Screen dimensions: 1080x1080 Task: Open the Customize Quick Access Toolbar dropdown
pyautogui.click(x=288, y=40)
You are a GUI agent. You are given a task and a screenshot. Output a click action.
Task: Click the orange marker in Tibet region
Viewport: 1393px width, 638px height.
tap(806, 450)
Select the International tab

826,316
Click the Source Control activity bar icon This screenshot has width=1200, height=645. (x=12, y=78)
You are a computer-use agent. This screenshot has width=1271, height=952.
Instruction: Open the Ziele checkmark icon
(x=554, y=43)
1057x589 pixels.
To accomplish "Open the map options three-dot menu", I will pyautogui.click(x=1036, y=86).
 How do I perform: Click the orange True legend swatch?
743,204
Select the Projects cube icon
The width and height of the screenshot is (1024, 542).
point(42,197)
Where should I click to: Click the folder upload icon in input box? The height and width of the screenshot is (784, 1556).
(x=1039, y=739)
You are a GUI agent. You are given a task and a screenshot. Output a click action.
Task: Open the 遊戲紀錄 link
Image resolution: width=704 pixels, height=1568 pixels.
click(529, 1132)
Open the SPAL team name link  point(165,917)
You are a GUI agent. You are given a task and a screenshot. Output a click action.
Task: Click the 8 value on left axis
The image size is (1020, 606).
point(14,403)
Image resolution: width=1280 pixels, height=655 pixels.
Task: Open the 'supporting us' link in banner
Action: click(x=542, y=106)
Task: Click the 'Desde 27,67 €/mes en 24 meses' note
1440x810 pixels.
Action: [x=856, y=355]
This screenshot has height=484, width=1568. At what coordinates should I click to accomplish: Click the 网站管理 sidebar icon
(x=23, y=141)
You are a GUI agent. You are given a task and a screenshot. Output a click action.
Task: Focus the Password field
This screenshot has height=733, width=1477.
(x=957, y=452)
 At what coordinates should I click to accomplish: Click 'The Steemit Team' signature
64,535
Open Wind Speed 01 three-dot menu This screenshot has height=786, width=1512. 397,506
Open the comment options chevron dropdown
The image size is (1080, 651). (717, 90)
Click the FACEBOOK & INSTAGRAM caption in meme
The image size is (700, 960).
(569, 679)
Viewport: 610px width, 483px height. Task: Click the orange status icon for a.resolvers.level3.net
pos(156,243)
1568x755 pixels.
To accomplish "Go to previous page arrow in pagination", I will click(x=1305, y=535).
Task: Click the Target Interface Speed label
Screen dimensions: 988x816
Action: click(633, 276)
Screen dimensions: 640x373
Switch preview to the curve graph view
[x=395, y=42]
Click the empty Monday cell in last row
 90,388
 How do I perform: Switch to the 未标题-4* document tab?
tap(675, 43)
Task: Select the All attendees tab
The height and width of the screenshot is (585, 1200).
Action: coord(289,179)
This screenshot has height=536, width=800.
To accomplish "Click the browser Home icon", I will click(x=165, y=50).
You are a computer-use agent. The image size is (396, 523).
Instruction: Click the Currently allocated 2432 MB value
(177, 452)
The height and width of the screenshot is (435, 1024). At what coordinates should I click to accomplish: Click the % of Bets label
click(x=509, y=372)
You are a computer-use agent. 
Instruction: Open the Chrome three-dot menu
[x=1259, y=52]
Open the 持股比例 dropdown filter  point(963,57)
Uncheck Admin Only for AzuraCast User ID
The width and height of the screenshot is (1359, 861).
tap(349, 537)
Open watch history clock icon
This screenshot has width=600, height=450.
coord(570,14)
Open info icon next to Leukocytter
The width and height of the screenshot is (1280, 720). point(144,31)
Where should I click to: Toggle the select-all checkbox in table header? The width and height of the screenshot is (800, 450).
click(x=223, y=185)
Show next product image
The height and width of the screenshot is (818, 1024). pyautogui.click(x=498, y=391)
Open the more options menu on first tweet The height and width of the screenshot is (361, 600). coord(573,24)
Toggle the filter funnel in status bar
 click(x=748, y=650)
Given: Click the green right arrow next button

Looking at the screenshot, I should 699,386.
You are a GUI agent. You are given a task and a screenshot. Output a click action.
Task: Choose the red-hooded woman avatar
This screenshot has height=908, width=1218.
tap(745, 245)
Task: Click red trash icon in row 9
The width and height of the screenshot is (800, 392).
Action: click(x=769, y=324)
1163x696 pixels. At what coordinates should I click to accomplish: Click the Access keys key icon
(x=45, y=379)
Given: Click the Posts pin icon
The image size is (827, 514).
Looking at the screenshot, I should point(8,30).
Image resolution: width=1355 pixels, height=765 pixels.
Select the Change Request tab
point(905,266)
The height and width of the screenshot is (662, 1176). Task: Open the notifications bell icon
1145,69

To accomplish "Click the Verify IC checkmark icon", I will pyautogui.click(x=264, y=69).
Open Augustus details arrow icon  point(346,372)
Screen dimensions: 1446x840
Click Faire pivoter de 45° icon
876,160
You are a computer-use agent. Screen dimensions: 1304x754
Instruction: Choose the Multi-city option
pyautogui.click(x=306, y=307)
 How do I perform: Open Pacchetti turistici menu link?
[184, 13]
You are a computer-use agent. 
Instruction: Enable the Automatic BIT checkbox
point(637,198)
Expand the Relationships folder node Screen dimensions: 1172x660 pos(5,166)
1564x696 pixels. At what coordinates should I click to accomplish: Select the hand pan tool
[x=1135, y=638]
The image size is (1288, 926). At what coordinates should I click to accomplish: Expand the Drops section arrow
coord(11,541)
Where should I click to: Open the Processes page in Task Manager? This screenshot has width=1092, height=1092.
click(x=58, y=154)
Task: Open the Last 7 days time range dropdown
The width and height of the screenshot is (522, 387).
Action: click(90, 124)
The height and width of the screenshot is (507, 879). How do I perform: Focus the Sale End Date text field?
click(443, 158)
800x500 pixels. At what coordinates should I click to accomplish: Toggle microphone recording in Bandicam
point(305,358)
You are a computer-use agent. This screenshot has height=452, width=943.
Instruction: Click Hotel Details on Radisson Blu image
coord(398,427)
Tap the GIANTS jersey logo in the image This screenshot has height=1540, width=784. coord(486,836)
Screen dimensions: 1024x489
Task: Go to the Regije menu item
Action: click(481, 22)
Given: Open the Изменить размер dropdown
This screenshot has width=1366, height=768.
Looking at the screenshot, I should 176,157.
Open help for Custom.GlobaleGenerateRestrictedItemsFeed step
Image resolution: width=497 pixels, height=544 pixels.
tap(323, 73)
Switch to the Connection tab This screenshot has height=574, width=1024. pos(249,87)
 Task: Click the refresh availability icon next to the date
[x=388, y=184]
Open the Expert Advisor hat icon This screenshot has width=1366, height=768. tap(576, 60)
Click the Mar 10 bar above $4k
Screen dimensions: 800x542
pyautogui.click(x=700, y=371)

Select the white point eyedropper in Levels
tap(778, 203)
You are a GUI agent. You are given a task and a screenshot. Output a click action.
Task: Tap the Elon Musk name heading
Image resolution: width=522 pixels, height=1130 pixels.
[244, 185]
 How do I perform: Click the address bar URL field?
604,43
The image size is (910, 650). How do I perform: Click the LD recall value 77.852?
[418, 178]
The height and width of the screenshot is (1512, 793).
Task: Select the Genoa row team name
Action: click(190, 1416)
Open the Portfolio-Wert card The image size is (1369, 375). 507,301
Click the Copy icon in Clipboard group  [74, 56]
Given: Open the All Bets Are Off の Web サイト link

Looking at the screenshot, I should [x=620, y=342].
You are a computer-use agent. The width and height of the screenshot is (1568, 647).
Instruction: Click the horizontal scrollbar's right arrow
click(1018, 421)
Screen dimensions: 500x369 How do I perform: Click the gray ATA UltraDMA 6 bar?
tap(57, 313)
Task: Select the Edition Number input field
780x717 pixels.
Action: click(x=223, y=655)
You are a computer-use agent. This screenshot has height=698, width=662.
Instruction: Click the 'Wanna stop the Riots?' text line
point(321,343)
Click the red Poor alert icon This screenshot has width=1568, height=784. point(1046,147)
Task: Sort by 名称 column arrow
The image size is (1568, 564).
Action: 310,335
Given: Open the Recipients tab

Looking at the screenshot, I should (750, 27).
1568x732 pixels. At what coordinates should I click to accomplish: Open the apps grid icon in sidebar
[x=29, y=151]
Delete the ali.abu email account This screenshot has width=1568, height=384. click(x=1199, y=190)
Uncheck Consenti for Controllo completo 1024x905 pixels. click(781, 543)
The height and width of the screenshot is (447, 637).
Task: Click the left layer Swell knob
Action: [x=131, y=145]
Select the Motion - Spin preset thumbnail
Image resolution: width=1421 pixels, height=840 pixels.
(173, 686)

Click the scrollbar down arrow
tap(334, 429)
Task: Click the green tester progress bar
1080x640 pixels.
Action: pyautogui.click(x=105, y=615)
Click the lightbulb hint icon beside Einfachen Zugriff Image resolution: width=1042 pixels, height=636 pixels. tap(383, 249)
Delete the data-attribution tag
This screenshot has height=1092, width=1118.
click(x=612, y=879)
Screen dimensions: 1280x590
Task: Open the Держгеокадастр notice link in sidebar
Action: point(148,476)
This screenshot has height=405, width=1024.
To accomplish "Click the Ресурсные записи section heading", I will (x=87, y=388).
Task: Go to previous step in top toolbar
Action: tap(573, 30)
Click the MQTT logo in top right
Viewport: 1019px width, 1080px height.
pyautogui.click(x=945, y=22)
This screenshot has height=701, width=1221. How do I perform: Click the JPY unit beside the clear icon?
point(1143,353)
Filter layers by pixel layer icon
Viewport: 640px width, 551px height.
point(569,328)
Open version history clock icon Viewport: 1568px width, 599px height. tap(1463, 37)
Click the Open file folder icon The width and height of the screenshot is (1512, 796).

# What you have to do:
Find the lines of the listing that contain the string "Speed" and give how many there are, with no other words.

# Answer to this task:
2